Text
■ ■ ■ ■ ■ ■ ■
Henry Harbinson Sinclair (1858–1914) was a pioneer of the hydro-electric industry in the U.S. state of California.

Biography 
Henry Harbinson Sinclair was born in Brooklyn, New York on December 22, 1858. He was educated in public schools, went to sea from ages 15 to 18, and entered Cornell University, but left to work in the shipping business. He earned a degree in maritime law at Columbia.

He married Agnes Rowley in Brooklyn on January 4, 1882, and they had two children.

Henry Harbinson Sinclair died in Pasadena, California on September 1, 1914.
■ ■ ■ ■ ■ ■ ■
Supplied material
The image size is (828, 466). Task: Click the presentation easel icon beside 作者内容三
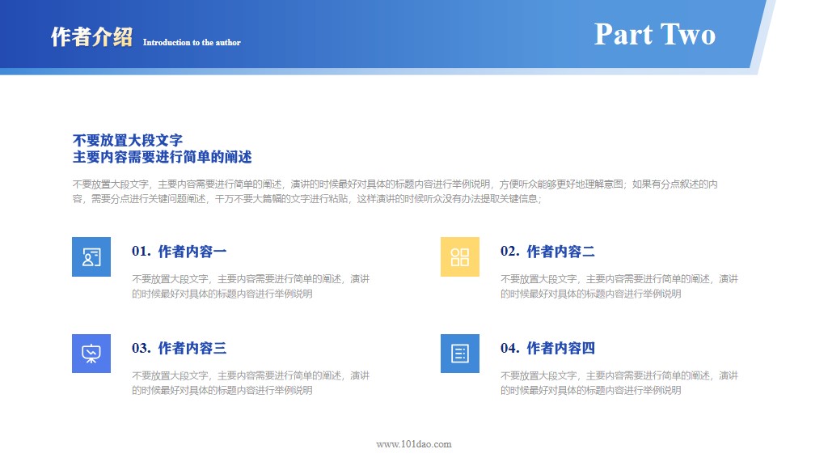pyautogui.click(x=91, y=354)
■ ■ ■ ■ ■ ■ ■
Exercises to complete
[A] Do these statements agree with the Sinclair biography? (i) Sinclair completed his studies at Cornell University. (ii) He married Agnes Rowley in Brooklyn. (iii) He died in Pasadena, California. Answer yes or no for each, quoting the words that decide it.
[B] Carry the Sinclair biography forward from its final sentence.

Answers below
[A]
(i) No: "entered Cornell University, but left to work in the shipping business"
(ii) Yes: "He married Agnes Rowley in Brooklyn on January 4, 1882"
(iii) Yes: "Henry Harbinson Sinclair died in Pasadena, California on September 1, 1914"

[B]
Pomona Water Powerplant  

The San Antonio Light and Power Company was the idea of the President of Pomona College, Dr. Cyrus Grandison Baldwin. Baldwin joined Henry Harbinson Sinclair in starting San Antonio Light and Power Company. A.W. Decker was hired to be the chief engineer of the project. Decker had been train in the use of AC power.  George Westinghouse's company, Westinghouse Electric Corporation built the high-voltage transformers need to increase the power plants voltage to 10,000 volts for the long-distance power lines that fed the city of Pomona 14 miles a way. The system was so successful that a 29-mile line was add to fed power to San Bernardino, California.  The San Antonio Light and Power Company's Pomona Water Powerplant is oldest AC power plant in California feeding electricity to the Pomona and the San Gabriel Valley, built in 1892. The Pomona Water Power Plant was designated a California Historic Landmark (No.514) on November 25, 1953. The Pomona Water Power Plant was built by the San Antonio Light and Power Company. The Pomona Water Power Plant is located near Mount Baldy Village, California in Los Angeles County on Camp Baldy Road, San Antonio Canyon.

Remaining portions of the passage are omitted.